Items from a data source:

+++++

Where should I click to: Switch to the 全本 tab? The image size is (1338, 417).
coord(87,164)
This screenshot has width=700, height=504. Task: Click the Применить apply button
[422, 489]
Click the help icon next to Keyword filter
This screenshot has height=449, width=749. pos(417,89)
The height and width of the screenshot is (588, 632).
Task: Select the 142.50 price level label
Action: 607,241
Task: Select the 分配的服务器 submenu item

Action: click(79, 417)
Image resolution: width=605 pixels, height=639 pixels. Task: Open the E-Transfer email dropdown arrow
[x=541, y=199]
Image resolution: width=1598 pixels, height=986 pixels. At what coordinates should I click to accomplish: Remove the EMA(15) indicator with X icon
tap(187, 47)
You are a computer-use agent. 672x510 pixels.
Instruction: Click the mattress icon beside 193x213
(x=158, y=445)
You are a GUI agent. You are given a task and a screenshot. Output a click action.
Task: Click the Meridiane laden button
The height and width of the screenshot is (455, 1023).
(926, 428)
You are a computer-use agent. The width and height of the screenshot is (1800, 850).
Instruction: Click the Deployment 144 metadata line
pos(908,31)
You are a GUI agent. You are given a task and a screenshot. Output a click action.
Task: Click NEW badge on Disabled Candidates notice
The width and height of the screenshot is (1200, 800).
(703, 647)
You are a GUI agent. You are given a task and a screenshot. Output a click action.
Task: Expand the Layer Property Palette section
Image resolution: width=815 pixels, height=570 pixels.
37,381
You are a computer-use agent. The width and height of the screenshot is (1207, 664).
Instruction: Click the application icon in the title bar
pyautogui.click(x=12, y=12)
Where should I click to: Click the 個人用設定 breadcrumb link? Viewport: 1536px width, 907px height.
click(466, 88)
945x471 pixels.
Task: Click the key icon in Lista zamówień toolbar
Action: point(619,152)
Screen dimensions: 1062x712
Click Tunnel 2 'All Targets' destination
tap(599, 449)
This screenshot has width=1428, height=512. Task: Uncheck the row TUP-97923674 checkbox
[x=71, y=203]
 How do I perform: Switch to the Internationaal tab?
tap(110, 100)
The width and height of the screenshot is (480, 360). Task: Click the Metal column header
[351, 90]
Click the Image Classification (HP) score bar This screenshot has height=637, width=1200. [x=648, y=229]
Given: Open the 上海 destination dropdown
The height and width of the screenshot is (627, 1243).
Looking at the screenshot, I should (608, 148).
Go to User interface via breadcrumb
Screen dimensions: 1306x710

+++++

> **What is being asked**
Lines with "computer": return each one from the data above.

> **Task answer**
You are a computer-use agent. 672x510 pixels.
You are a computer-use agent. The width and height of the screenshot is (1800, 850).
You are a computer-use agent. The width and height of the screenshot is (1207, 664).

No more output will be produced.